You may be in certain regulated environments where you need to be inspecting everything, but then that needs to be clear to the user, but for 80, 90 percent of organizations, you would not want to be inspecting the Facebook traffic of your employee.
The way I would think about this from a technology perspective is to make sure that you're never in a situation where the personal data that's on the device is going through corporate networks.
If it is that you're aware of that, and that you put in place the appropriate mechanisms to be able to protect that privacy. In general, what we see customers doing when they're connecting to On‑premise services is using Per‑App VPN, which leverages the internal tunneling mechanisms that iOS has.
Remember Per‑App VPN is not just an iOS thing, it also works on Android, it also works on Windows, works on Mac and so forth. The suggestion that I would have for that audience member is to put in place a set of policies or maybe review the set of policies that you have for what you do with the traffic from personal applications, and make sure that that traffic is not going to corporate networks.
Once you ensure that, then ensure that you've got the right level of security on the corporate traffic that you do want to control and manage. In general, what we recommend to people is Per‑App VPN for connection to On‑premise services.
If you're connecting to cloud services, then you may not need that though. You may not want to help in your traffic even though you may want to secure your authentication traffic.
Mandy: How long will it take my company to go through the GDPR process?
Ojas: It will vary by company. What it will most vary or most depend on is the level of structure that you have in place or the security program that you've implemented.
What I would recommend to any organization is to go through the seven‑step process we talked about here, or whatever your version of that might end up being. Spend a few days and really do a assessment, the mobile deployment that you have to get a sense of what the gap is.
If you've actually gone through a structured security program, as you've done your mobile deployment, getting to GDPR compliance will primarily be consist of two things. One is making sure there aren't unmanaged devices or apps out there. If there are, quickly bring them under management, which does not take long as soon as you identify them.
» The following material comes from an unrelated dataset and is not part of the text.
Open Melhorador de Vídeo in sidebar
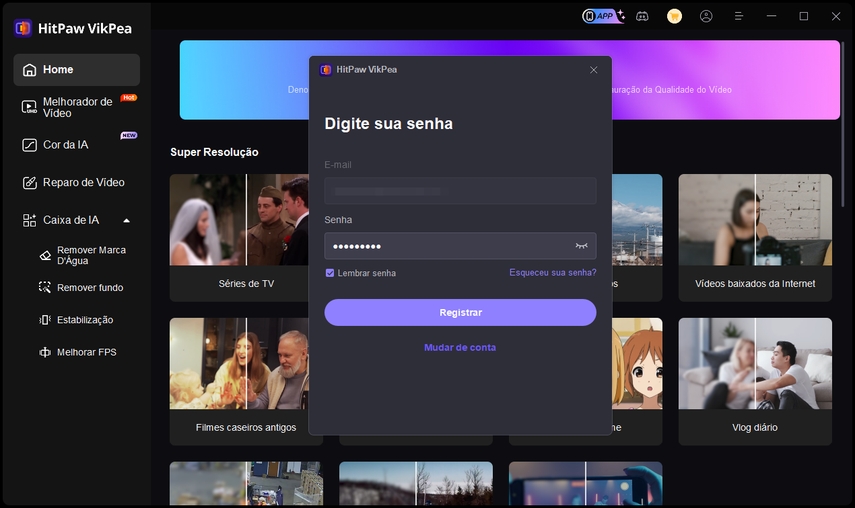 [x=76, y=107]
Secondly, really identify what services are delivering data to those devices, so you can keep the unauthorized devices out. I believe that if you have a structured program in place, you'll have an assessment period of a week or two to go through and really assess what your GDPR gaps might be.
Depending upon the gaps, it could be a matter of weeks, could be a matter of months, but I think for most structured programs, is probably a matter of weeks to get yourself to compliance.
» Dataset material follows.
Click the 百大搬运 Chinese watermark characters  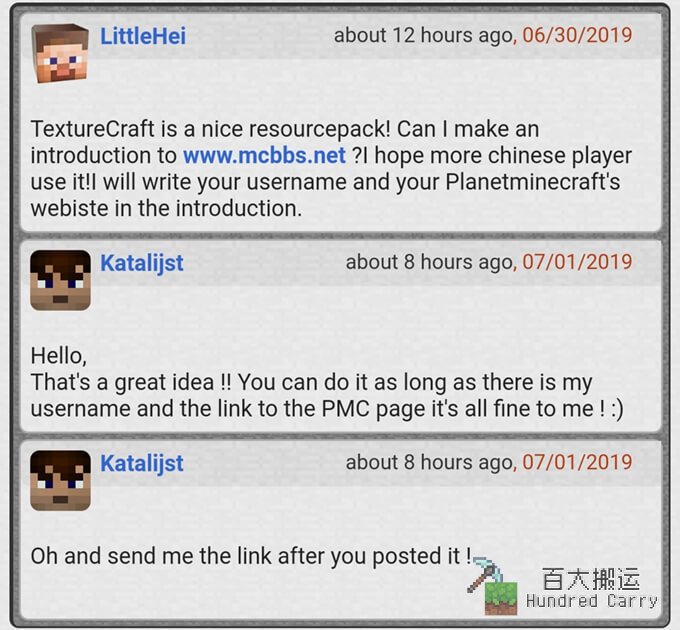point(591,579)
If you're just at the beginning of thinking about mobile security, then you probably have a little bit of a longer road ahead of you, but I would still say that that road is a matter of months and not potentially the tens of months that some of the other elements of the IT organization will encounter as they think about GDPR compliance across the broad scale data warehouses that people have.
The moral of the story, I guess, is that the mobile elements of GDPR are straightforward to put in place. They just need to have awareness within the organization and then the appropriate resourcing and the appropriate time to make sure that they happen before May.
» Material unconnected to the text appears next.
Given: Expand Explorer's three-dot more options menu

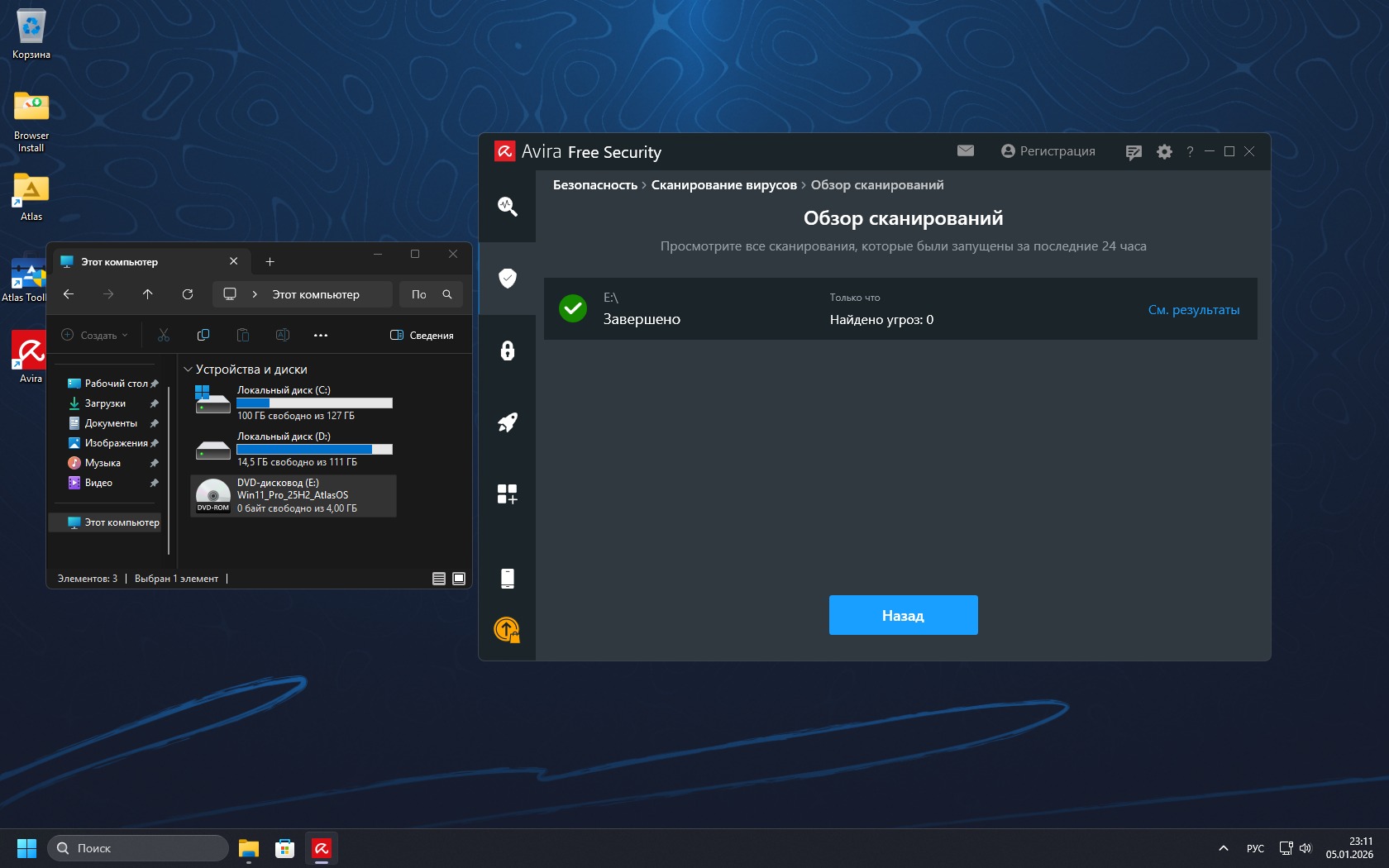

Mandy: That concludes our Q&A session. Thank you, Ojas. Thank you everyone for joining us for today's presentation. Just as a reminder, I will be sending out a recording of the webinar along with the white paper that was just mentioned. It provides a starting point for deploying in and as part of the GDPR compliance security program.
I do appreciate your participation and attention on the webinar today. Have a great rest of your day. Thank you so much.